Но после прошлогодних летних каникул с Данилом…
Ладно, не надо про это, не надо!
Данил слушал воспоминания мужика про их совместное студенческое веселье и зверел от ревности.
Потому что у нее было прошлое. Потому что не с ним было это прошлое. А вот с этим вот мямлей.
Хотя, мямля мямлей, а…
Это Лена не понимает, все еще этого похотливого мудака, походу, другом-подружкой воспринимает. А он всю жизнь ей засадить мечтал. Это прям читалось между строк любым нормальным человеком, который их разговор услышал бы.
И каждый следующий шаг тоже понятен и логичен.
Вспомнить веселые деньки.
Поржать.
Настроить на нужный лирический лад.
Надавить на жалость. Бедный, сука, несчастный. Жена, тварь, бросила, бабло забрала.
Рассказать о своей охеренной любви. Наверно, и в глаза при этом смотрел так, как надо. Жалостливо.
Поцеловать.
На волне жалости и бухлишка утащить в койку.
Вполне себе схема. Рабочая.
И, самое главное, что добрая и ни хрена не рубящая в этом Лена велась!
Данил весь листок сжевал, как козел, пока они целовались!
Хотел выскочить уже тогда, надавать придурку по наглой роже!
Останавливало только то, что не знал, как Лена среагирует.
А вдруг… Вдруг любит она его? А?
Осознание масштабов грядущего говнища поражало воображение.
Данил понял, что привык, очень привык, несмотря на закидоны и сложности, думать, что Лена – его.
Что она его ждет, что хочет его. Просто ей надо перебеситься. И ему надо. Он искренне не хотел прогибаться, не хотел умолять, бегать за ней…
Но в свою постель ее хотел. Осознавал это, мучился, считал тупой зависимостью.
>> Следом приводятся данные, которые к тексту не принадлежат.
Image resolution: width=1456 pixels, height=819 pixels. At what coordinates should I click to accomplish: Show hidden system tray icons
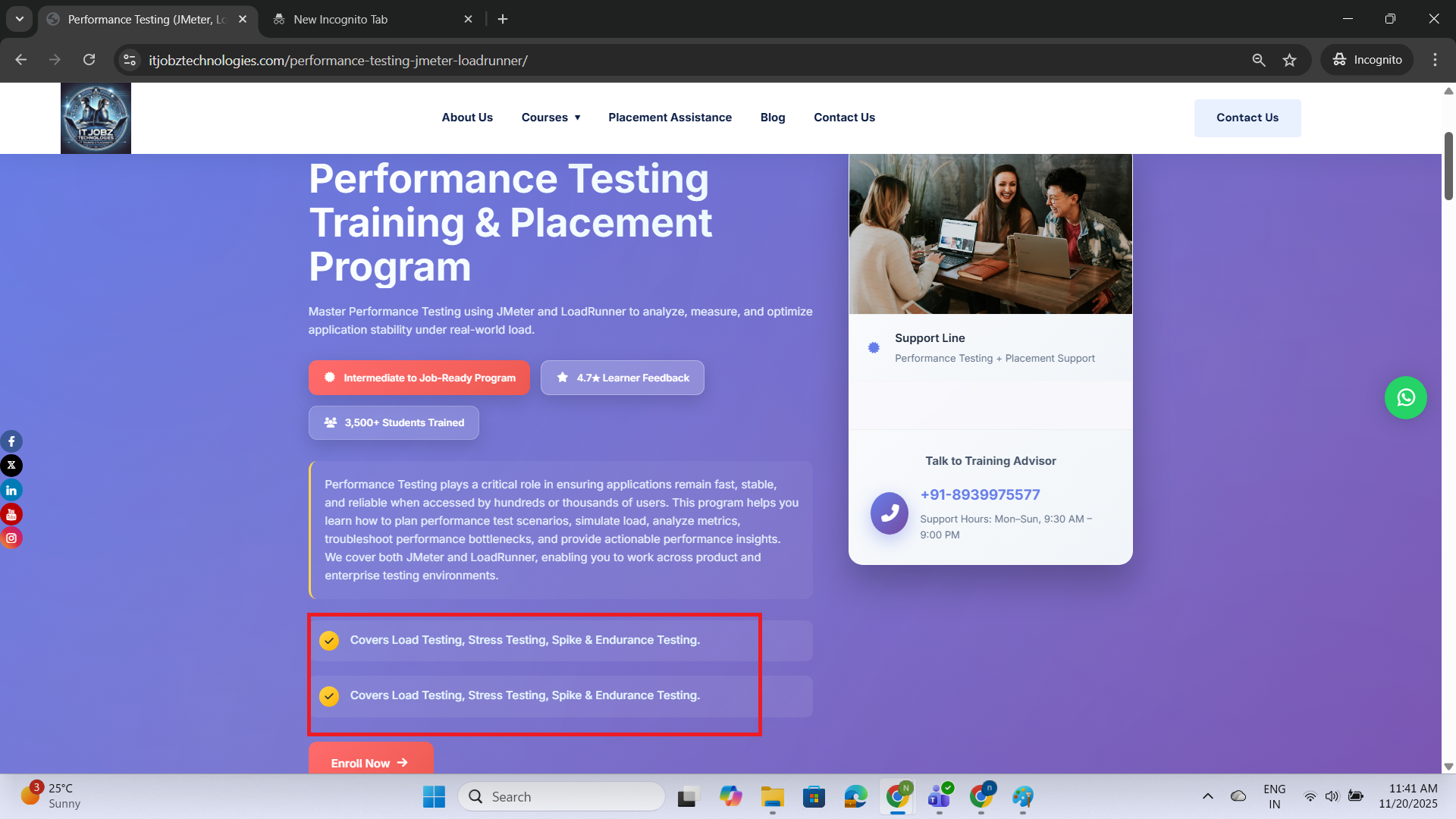(x=1208, y=796)
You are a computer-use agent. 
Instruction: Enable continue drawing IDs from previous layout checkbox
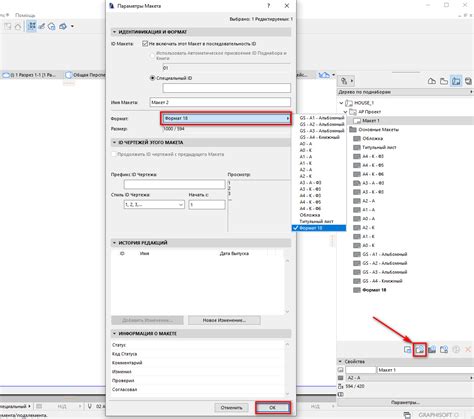114,154
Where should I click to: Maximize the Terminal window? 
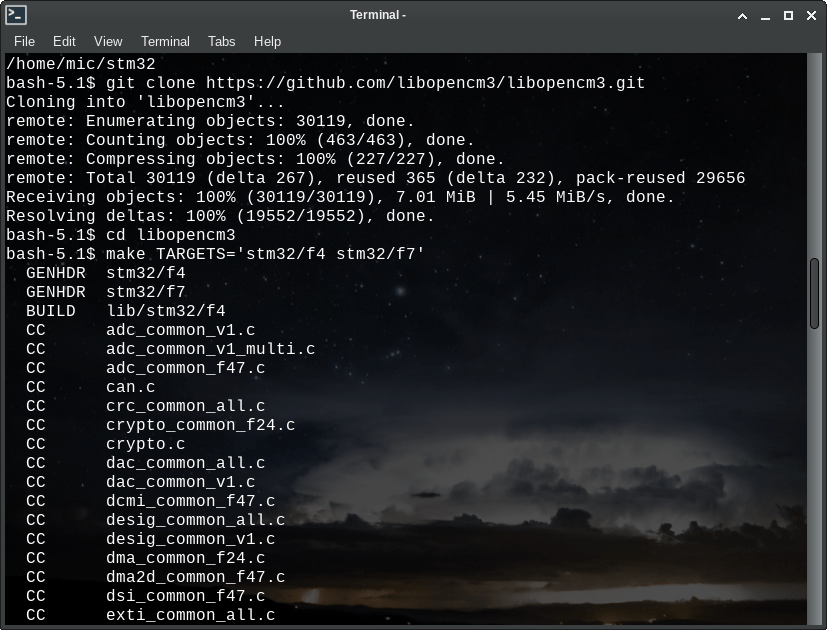click(788, 15)
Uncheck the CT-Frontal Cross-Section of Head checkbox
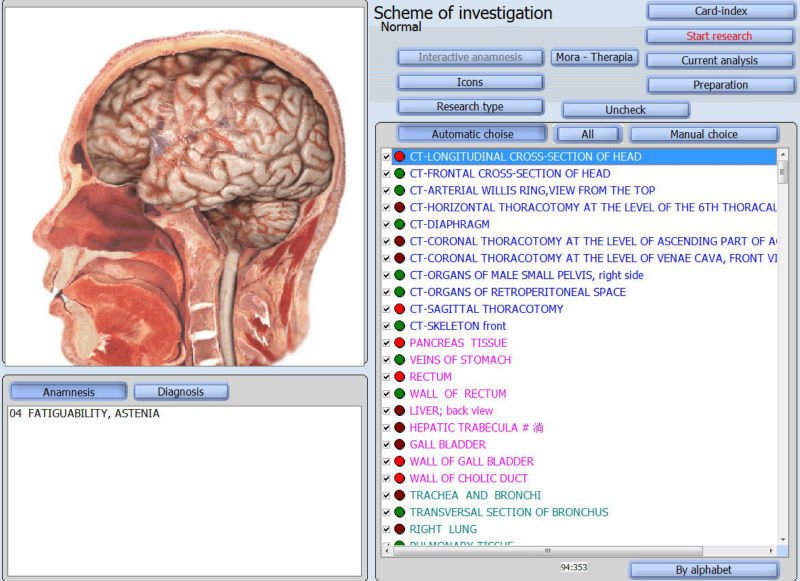This screenshot has height=581, width=800. [386, 174]
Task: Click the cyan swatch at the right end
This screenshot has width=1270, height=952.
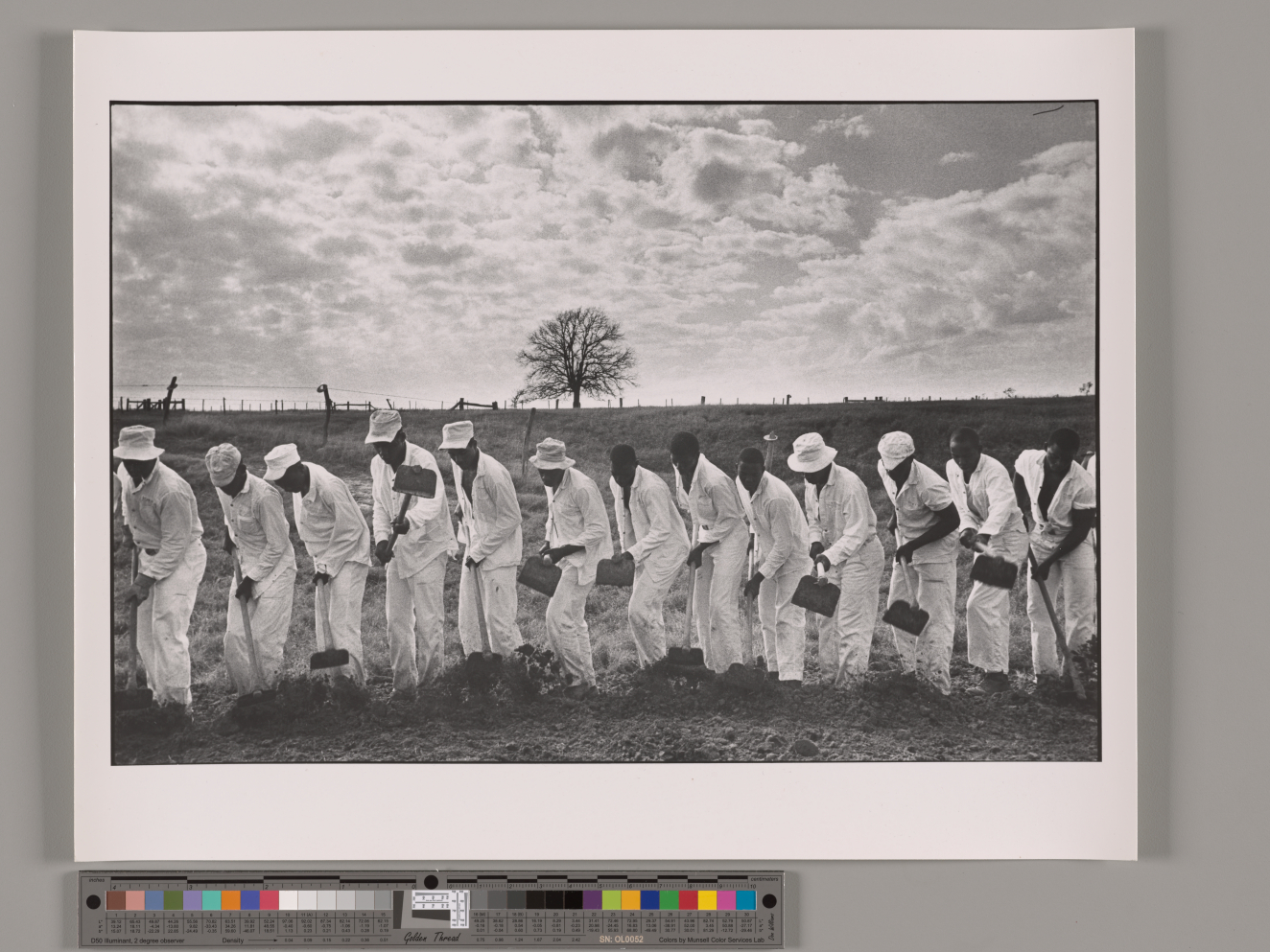Action: (x=745, y=900)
Которая портит ему жизнь.
Но отказываться не собирался.
А тут… Неужели она и в самом деле…
Тяжелая, сдавленная ярость медленно расползалась под кожей, постепенно затопляя сознание. Он знал за собой такую херню. Обычно перебарывал.
А тут…
Они наверху целовались. Лена не оттолкнула мужика, не надавала ему по роже. Позволяла себя целовать.
Интересно, ей нравилось, а?
Он спросит, обязательно. И скоро. Главное, чтоб не отправились трахаться прямо сейчас, потому что этого он точно не выдержит.
Что он пережил, пока они целовались, лучше не знать никому. И он тоже вспоминать не будет.
Но, в итоге, Лена оттолкнула мужика и спровадила его прочь.
А чего так? Не понравился поцелуй?
Или решила помариновать?
Чтоб наверняка.
Он же, как понял Данил, какой-то там светоч науки, крутой археолог, Индиана Джонс, мать его…
Все эти вопросы вертелись в голове, пока лез к ней на балкон.
Опять же, отмечая, что забраться – нехер делать. Любой придурок сможет.
Лена закрыла дверь за мужиком, на мгновение прислонилась к ней лбом. И крупно вздрогнула, когда он мягко спрыгнул на пол балкона.
Резко развернулась, и Данил даже через легкую занавеску смог увидеть, насколько огромными сделались ее глаза при виде того, как он идет к ней.
Огромные, испуганные, неверящие… И жадные.
И его до такой степени опять торкнуло этой смесью правильной девочки, хорошей женщины и дикой оторвы, что даже не придумал, что сказать. Тем более, что эти ощущения круто наложились на тщательно сдерживаемую злобу, агрессию, перемешанную с полу выветрившимся алкогольным дурманом и желанием.
Короче, адская смесь.
И Лена попала.
Он шагнул ближе, оглядывая ее, прижавшуюся к двери, жадно и неторопливо. А чего торопиться теперь?